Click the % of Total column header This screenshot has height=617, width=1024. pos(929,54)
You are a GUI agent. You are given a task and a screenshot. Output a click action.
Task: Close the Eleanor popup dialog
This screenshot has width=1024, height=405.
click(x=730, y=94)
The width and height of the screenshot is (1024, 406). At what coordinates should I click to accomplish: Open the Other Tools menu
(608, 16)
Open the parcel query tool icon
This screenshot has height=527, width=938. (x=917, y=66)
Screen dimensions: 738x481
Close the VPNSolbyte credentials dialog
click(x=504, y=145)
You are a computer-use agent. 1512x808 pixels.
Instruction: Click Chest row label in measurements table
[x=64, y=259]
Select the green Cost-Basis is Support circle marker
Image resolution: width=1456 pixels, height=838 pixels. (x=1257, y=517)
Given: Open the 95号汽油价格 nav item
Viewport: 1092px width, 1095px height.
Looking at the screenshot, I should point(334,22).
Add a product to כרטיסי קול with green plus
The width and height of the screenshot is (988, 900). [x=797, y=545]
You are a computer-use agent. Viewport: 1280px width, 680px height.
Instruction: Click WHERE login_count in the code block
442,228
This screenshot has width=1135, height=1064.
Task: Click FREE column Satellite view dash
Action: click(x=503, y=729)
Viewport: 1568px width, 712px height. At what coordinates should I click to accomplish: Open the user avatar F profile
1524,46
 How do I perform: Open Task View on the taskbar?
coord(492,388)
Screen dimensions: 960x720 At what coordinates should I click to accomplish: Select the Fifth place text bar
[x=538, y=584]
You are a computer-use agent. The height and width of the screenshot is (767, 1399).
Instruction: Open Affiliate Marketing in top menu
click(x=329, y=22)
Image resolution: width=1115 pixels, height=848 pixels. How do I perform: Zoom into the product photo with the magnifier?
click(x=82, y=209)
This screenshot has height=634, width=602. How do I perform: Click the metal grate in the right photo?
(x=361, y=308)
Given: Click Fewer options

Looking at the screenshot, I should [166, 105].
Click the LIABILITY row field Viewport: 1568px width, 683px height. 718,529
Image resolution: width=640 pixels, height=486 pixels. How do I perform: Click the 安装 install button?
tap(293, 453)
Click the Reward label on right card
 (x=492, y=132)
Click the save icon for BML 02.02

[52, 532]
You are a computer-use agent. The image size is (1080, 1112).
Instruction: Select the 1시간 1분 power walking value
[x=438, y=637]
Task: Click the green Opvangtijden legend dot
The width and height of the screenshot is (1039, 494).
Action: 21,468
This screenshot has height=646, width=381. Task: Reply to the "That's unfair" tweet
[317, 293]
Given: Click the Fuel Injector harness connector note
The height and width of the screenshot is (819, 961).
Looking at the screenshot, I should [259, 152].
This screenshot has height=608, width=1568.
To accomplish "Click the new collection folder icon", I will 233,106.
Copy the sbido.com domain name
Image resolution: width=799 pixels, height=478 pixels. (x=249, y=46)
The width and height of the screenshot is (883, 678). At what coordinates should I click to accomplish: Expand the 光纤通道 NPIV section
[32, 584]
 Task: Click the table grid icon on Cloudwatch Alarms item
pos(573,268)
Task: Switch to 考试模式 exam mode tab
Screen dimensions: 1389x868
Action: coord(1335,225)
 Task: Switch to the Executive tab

- - - - - - -

Wherever the string "computer" is found in the entries, copy the line it sits in.

WRITTEN REPLY
You are a computer-use agent. 1512x808 pixels.
You are a computer-use agent. Viewport: 1280px width, 680px height.
You are a computer-use agent. The height and width of the screenshot is (767, 1399).
You are a computer-use agent. The image size is (1080, 1112).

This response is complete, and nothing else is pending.